Johnny Carson is the kind of thinker who lets the words do the talking — and they talk volumes. The range of their thinking — from Success to Funny — speaks to an intellectual restlessness that shows in every quote. Our collection holds 20 quotes from Johnny Carson, each offering a different angle on Success, Funny, Marriage, Death, and Peace. Start here and see if you agree: "The only thing money gives you is the freedom of not worrying about money."

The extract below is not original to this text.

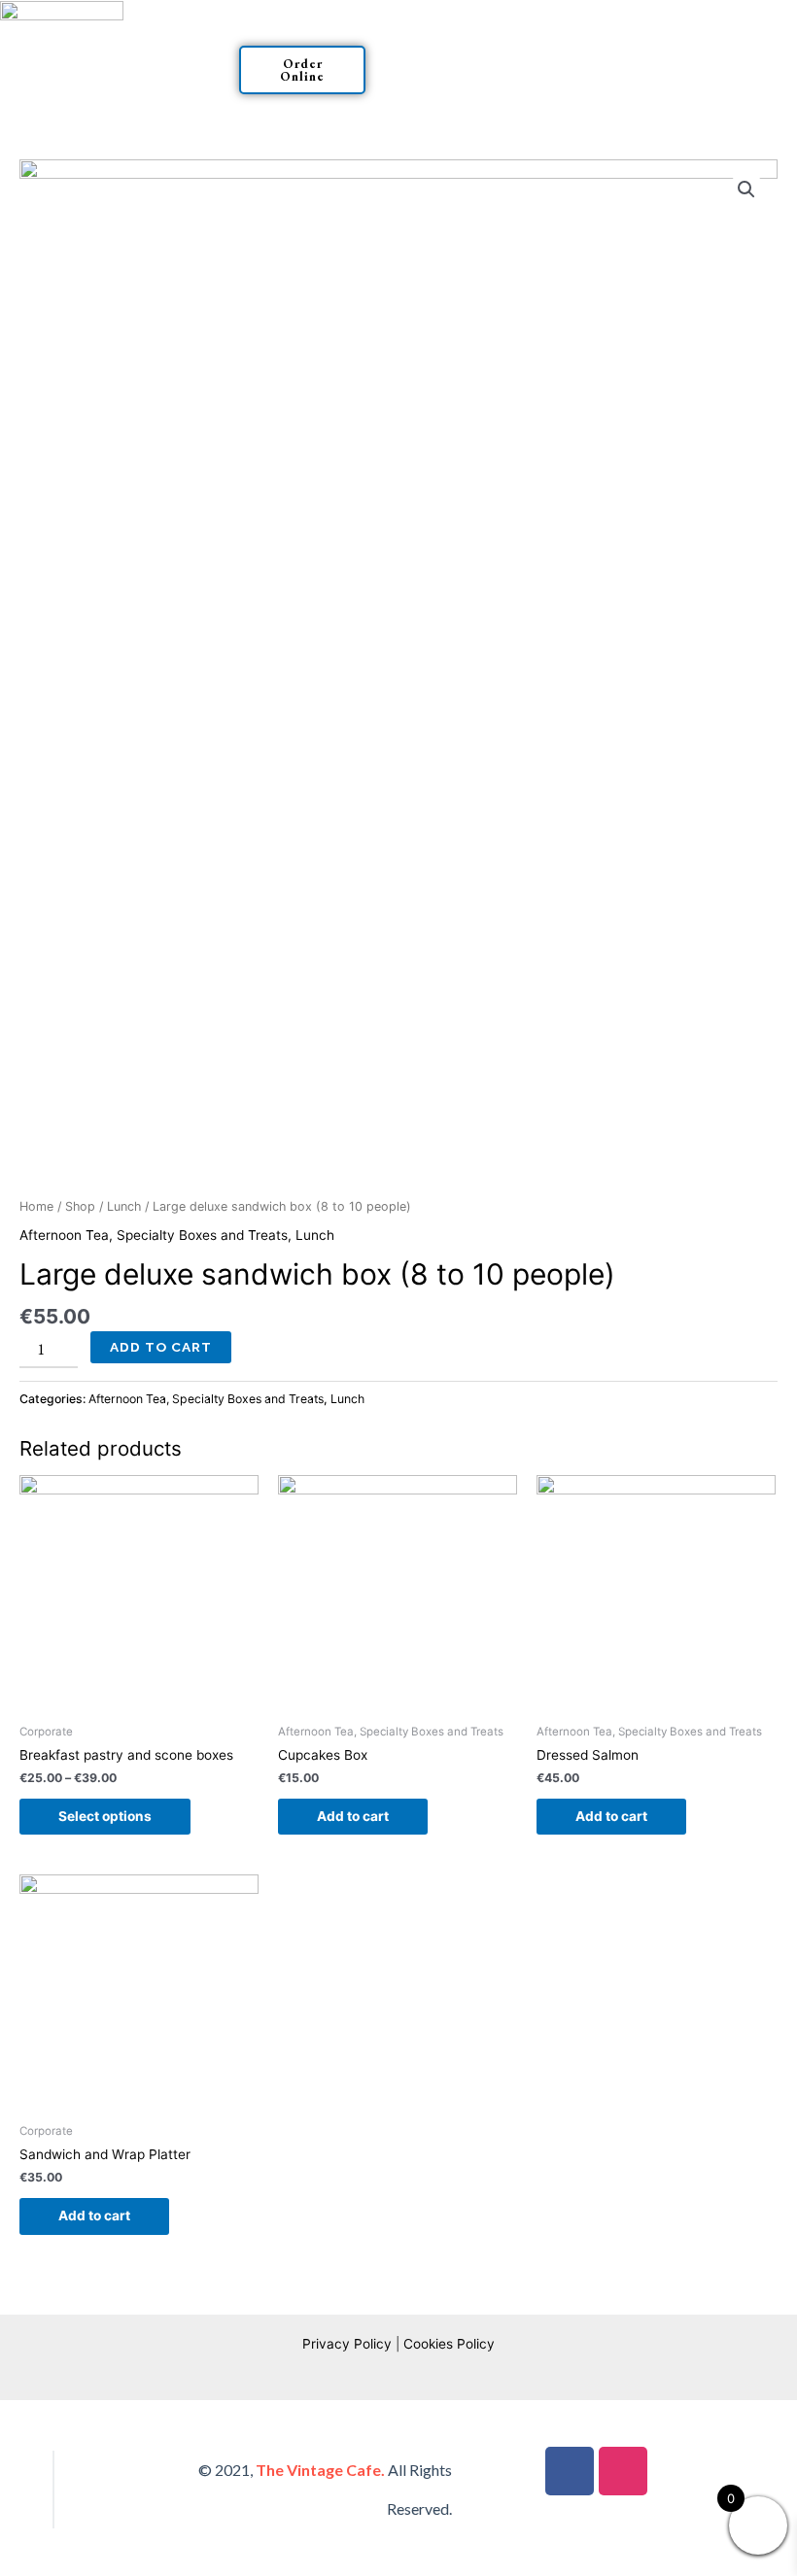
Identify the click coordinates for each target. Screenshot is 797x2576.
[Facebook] (569, 2471)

“I know a man who gave up smoking, drinking, sex, and rich food. He was healthy right up to the day he killed himself.”

— Johnny Carson

Food

All Quotes by Johnny Carson

“If it weren't for Philo T. Farnsworth, inventor of television, we'd still be eating frozen radio dinners.”

— Johnny Carson

Funny

“I was so naive as a kid I used to sneak behind the barn and do nothing.”

— Johnny Carson

Funny

“For days after death hair and fingernails continue to grow, but phone calls taper off.”

— Johnny Carson

Death

“For three days after death, hair and fingernails continue to grow but phone calls taper off.”

— Johnny Carson

Death

“Never continue in a job you don't enjoy. If you're happy in what you're doing, you'll like yourself, you'll have inner peace. And if you have that, along with physical health, you will have had more success than you could possibly have imagined.”

— Johnny Carson

Health

“I know a man who gave up smoking, drinking, sex, and rich food. He was healthy right up to the day he killed himself.”

— Johnny Carson

Food

“My success just evolved from working hard at the business at hand each day.”

— Johnny Carson

Business

“Talent alone won't make you a success. Neither will being in the right place at the right time, unless you are ready. The most important question is: 'Are your ready?'”

— Johnny Carson

Alone

“The only thing money gives you is the freedom of not worrying about money.”

— Johnny Carson

Freedom

“If variety is the spice of life, marriage is the big can of leftover Spam.”

— Johnny Carson

Marriage

“Happiness is your dentist telling you it won't hurt and then having him catch his hand in the drill.”

— Johnny Carson

Happiness

“Married men live longer than single men. But married men are a lot more willing to die.”

— Johnny Carson

Marriage

“Mail your packages early so the post office can lose them in time for Christmas.”